Again, there is a love of manly action in Cooper and a robustness of
imagination which compel attention. He is rather slow in starting his tale;
but he always sees a long trail ahead, and knows that every turn of the
trail will bring its surprise or adventure. It is only when we analyze and
compare his plots that we discover what a prodigal creative power he had.
He wrote, let us say, seven or eight good stories; but he spoiled ten times
that number by hasty or careless workmanship. In the neglected Wept of
Wish-Ton-Wish, for example, there is enough wasted material to furnish
a modern romancer or dramatist for half a lifetime.
Descriptive Power
Another fine quality of Cooper is his descriptive power, his astonishing
vigor in depicting forest, sea, prairie,--all the grandeur of wild nature
as a background of human heroism.
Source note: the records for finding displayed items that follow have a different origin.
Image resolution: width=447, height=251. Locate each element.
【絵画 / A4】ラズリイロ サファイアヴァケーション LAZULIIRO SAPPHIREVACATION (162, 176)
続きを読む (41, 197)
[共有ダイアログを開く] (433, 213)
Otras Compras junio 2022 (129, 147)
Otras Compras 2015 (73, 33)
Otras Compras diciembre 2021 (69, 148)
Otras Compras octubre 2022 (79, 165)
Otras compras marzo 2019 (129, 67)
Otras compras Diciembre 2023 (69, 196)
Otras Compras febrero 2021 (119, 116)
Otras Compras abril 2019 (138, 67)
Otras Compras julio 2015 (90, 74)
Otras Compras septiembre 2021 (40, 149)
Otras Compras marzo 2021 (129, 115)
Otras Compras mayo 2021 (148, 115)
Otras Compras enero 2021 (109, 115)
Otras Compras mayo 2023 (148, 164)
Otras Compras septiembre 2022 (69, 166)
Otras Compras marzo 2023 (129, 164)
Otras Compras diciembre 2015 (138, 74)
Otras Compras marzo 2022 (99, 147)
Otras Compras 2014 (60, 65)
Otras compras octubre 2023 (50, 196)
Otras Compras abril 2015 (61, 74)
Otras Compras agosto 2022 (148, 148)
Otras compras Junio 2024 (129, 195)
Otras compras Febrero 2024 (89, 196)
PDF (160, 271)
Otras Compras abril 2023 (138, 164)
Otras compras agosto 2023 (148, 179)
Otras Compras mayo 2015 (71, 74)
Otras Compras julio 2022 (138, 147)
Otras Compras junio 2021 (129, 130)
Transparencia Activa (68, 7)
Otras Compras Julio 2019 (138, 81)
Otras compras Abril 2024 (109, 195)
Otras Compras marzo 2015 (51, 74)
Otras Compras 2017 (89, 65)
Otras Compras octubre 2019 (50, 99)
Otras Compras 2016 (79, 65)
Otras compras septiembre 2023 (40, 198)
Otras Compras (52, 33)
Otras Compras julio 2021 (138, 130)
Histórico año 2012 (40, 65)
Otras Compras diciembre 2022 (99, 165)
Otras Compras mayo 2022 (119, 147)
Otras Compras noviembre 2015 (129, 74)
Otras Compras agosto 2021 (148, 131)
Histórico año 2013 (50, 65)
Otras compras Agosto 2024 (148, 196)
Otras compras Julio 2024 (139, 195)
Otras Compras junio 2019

His descriptions are seldom accurate, for
he was a careless observer and habitually made blunders; but he painted
nature as on a vast canvas whereon details might be ignored, and he
reproduced the total impression of nature in a way that few novelists have
ever rivaled. It is this sustained power of creating a vast natural stage
and peopling it with elemental men, the pioneers of a strong nation, that
largely accounts for Cooper's secure place among the world's fiction
writers.
Moral Quality
Finally, the moral quality of Cooper, his belief in manhood and womanhood,
his cleanness of heart and of tongue, are all reflected in his heroes and
heroines. Very often he depicts rough men in savage or brutal situations;
but, unlike some modern realists, there is nothing brutal in his morals,
and it is precisely where we might expect savagery or meanness that his
simple heroes appear as chivalrous gentlemen "without fear and without
reproach." That he was here splendidly true to nature and humanity is
evident to one who has met his typical men (woodsmen, plainsmen, lumbermen,
lonely trappers or timber-cruisers) in their own environment and
experienced their rare courtesy and hospitality. In a word, Cooper knew
what virtue is, virtue of white man, virtue of Indian, and he makes us know
and respect it. Of a hundred strong scenes which he has vividly pictured
there is hardly one that does not leave a final impression as pure and
wholesome as the breath of the woods or the sea.